La legge è apparsa nella pubblicazione ufficiale Rossiiskaya gazeta il 17 gennaio 2006 ed entrerà in vigore in aprile. In virtù di tale legge, le autorità potranno rifiutarsi di iscrivere nel registro qualunque organizzazione della società civile il cui nome "offenda la decenza pubblica o sentimenti etnici o religiosi". Avranno inoltre poteri di ispezione senza precedenti sulle fonti di finanziamento e sulle spese previste e quelle effettive.

«Le autorità russe temono le Ong a causa della “rivoluzione arancione” in Ucraina e in Georgia, e sono decise a stroncare sul nascere qualsiasi iniziativa analoga». Per la Chelysheva, il processo al suo collega Dmitriyevsky costituisce un "precedente pericoloso", ma anzitutto un segnale di come il governo di Putin intenda mettere in pratica i controversi emendamenti alla legge.

Il caso ha meritato l'approvazione di un testo da parte del Parlamento Europeo. Nella "Risoluzione sulla Cecenia dopo le elezioni e sulla società civile in Russia", il Parlamento «esprime preoccupazione per le notizie di azioni amministrative e giudiziarie a carattere vessatorio nei confronti di alcune Ong operanti in Cecenia, che sembrano rientrare in un quadro più generale di attentato alla libertà di espressione e di associazione nella Federazione russa, e sollecita le autorità russe a porre termine a tali soprusi». Nel contempo «esige la revoca di ogni imputazione a carico di Stanislav Dmitriyevsky e sollecita le autorità russe a rispettare la libertà dei mezzi d'informazione e dei giornalisti».

Il necessario coinvolgimento dell'Unione Europea

Oksana insiste sul fatto che il conflitto ceceno «ha già varcato le frontiere della repubblica e si è esteso a tutto il Caucaso settentrionale», e lamenta la "tiepida" reazione della comunità internazione in generale e dell'Unione Europea in particolare. La Chelysheva non esita a criticare il "cinismo" con cui la comunità internazionale sta affrontando la situazione in Cecenia, grazie al peso delle "argomentazioni basate sul gas naturale" utilizzati dal governo russo.
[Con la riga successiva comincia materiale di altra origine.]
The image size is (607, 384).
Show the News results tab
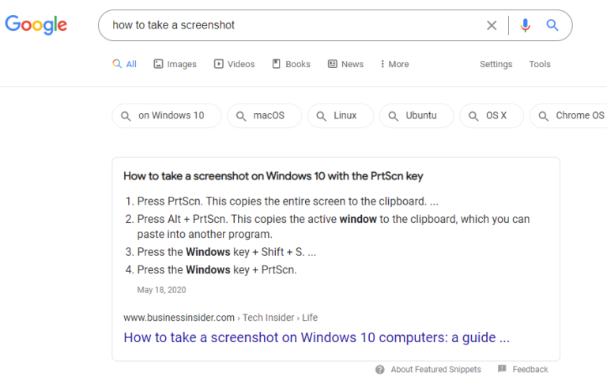pyautogui.click(x=345, y=64)
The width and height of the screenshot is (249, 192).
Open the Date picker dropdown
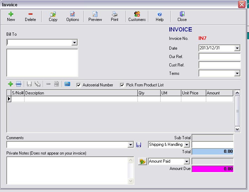[237, 48]
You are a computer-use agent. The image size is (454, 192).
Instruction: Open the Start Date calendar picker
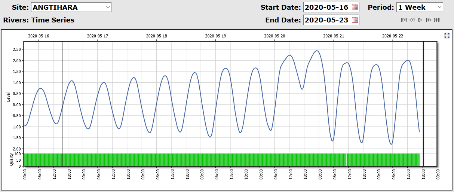(x=355, y=7)
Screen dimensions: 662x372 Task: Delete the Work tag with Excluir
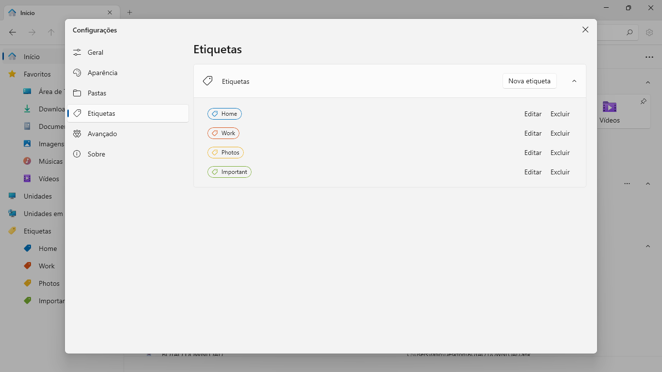point(560,133)
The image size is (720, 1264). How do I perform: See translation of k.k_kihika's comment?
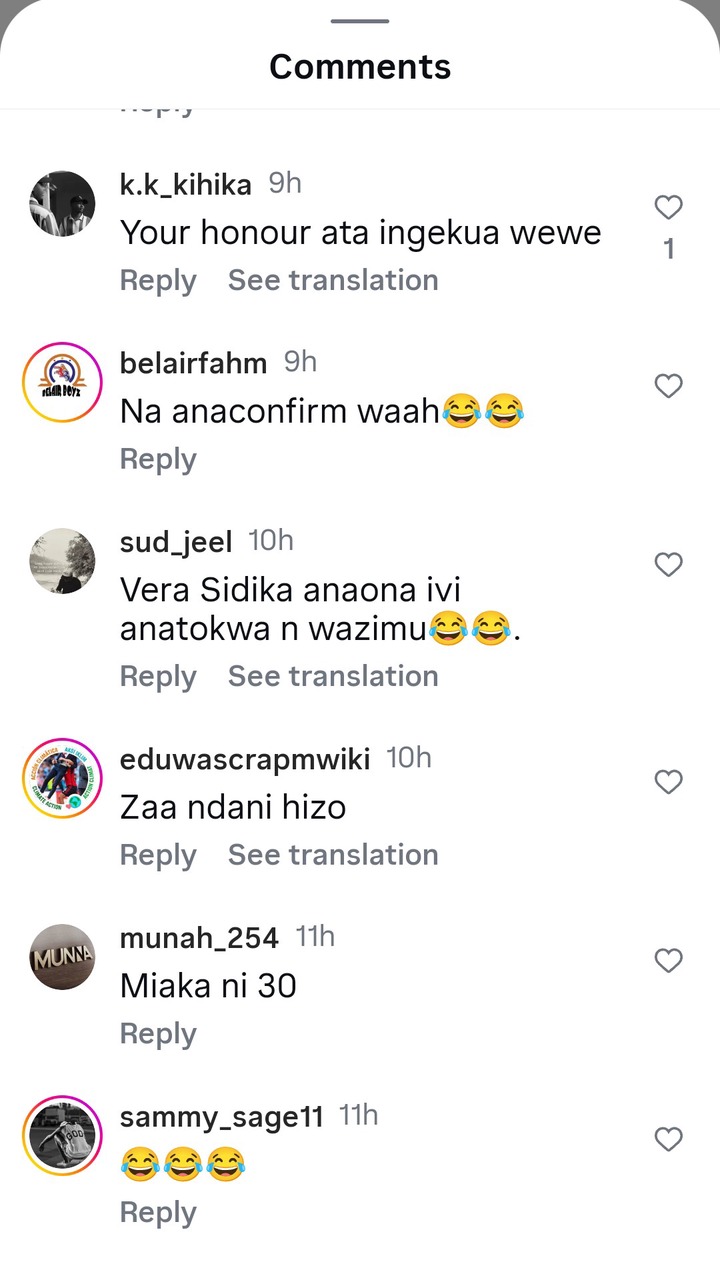point(333,280)
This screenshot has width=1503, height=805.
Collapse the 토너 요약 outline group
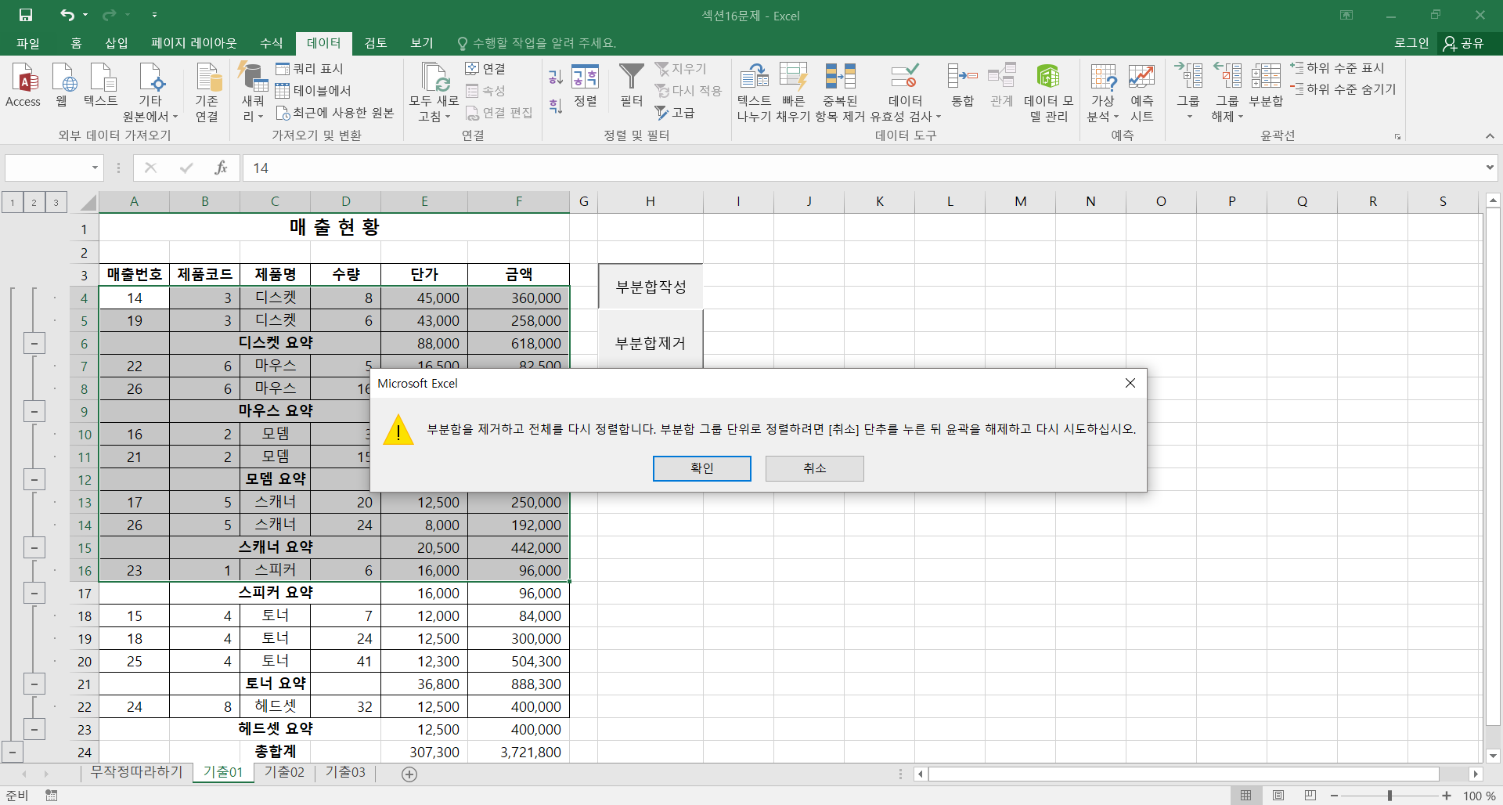click(x=34, y=684)
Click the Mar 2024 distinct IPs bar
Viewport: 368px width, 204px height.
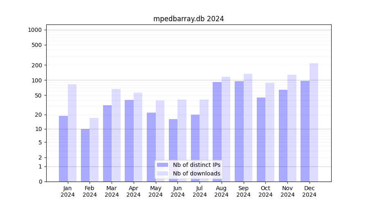[x=107, y=143]
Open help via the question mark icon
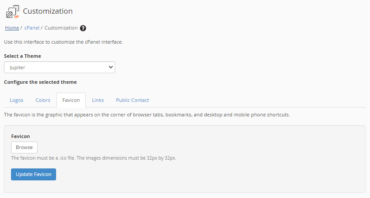The width and height of the screenshot is (370, 198). pyautogui.click(x=83, y=28)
«Bisogna adottare una posizione ferma, perché una Russia instabile è una minaccia per l'Europa», afferma. Secondo Oksana è giunto il momento che la società europea cominci a «farsi domande e prendere coscienza della situazione». Il lavoro giornalistico è per Oksana Chelysheva un audace esercizio di impegno sociale: quello di mettere l'informazione al servizio della democrazia.